Die Erzeuger, aktuell z.B. Francois Mitjaville vom legendären Tertre Roteboeuf, aber auch zuvor bereits LCHB, versuchen Druck auf den Händler auszuüben, indem sie Preise vorgeben, zu denen sie gerne die Briefseiten im Markt gesehen hätten. Implizit steht dabei die "Drohung" im Raum, zukünftig den Händler vom Zugang zu den Weinen auszuschließen.
Wenn nun umgekehrt ein Händler seinen "Positionsexit" darin sieht, Weine stark zu rabattieren, liegt dies ganz in seinem Ermessenspektrum - es sei denn, evtl. Rechnungen wären noch nicht beglichen. Wenn wir auch diesen Sonderfall unbeachtet lassen, liegt es einzig im Ermessensspielraum des Händlers, den Preis eines Weins den je individuellen Marktgegebenheiten anzupassen. Schließlich ist er der Eigentümer der Ware.

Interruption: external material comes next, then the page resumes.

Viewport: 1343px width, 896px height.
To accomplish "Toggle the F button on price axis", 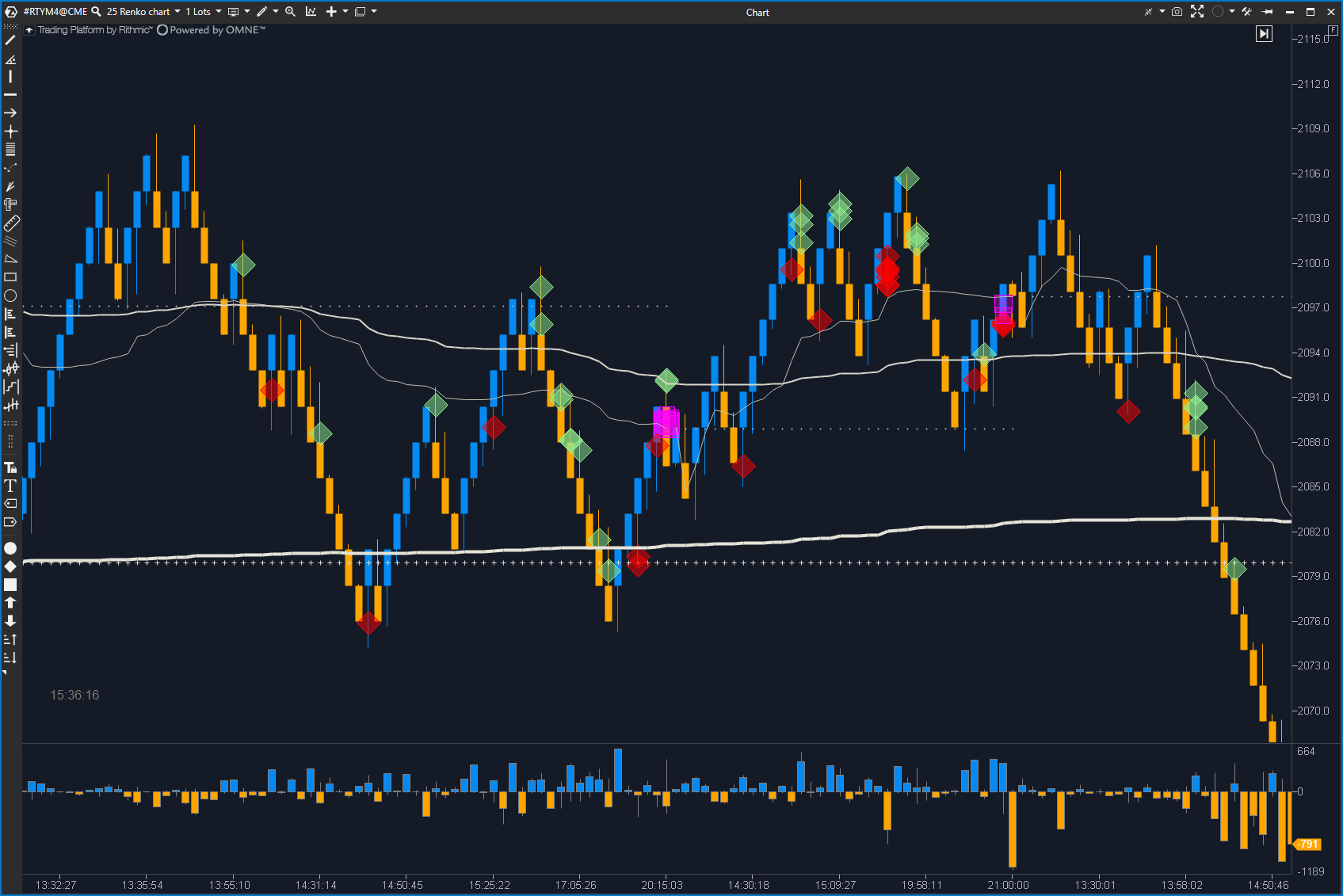I will click(1333, 30).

Momentan beobachte ich - insbes. mit dem Hintergrund "aus einer früheren Lebensphase" eine zunehmende "Einmischung" seitens der Erzeuger in das Marktgeschehen. Das wäre nicht besonders erwähnenswert, wenn es dabei schlicht um "Marktbereinigung" ginge. Diese würde ja so funktionieren, dass der Erzeuger die Briefseiten, die er für zu niedrig hält, "bedient". Genau das passiert aber nicht.
Bitte erlauben Sie mir einen kurzen Verweis auf Andreas Reckwitz und "Die Moderne"; das Leistungsversprechen der Moderne war, simplifiziert, dass alles besser werde. In Bezug auf Bordeaux hieß dies: die Erzeuger, die Obwalter der Knappheit, konnten unwidersprochen Bedingungen diktieren. Nun möchten sie weiter bestimmen, sie sehen sich auch noch als Obwalter - es gibt aber keine Knappheit mehr.
Da die Erzeuger zunehmend, nicht anders, als dies in Deutschland eben auch zu beobachten ist, zu "Webshopanbietern" werden, treten sie als direkter Konkurrent zum Händler (also z.B. AUX FINS GOURMETS) auf. Die nach meiner Einschätzung einzig korrekte Antwort auf die Beobachtung, dass ein Marktpreis ggf. zu niedrig sei (aufgrund eines Sonderverkaufs z.B.), wäre die Eliminierung des Angebots durch Aufkauf. Dazu sind aber selbst sehr renommierte Erzeuger wie LCHB nicht willens.
Fazit: es ist, wie Ulli dies schreibt, Risiko des Händlers. Er ist der Eigentümer und haftet für die materiellen Nachwirkungen.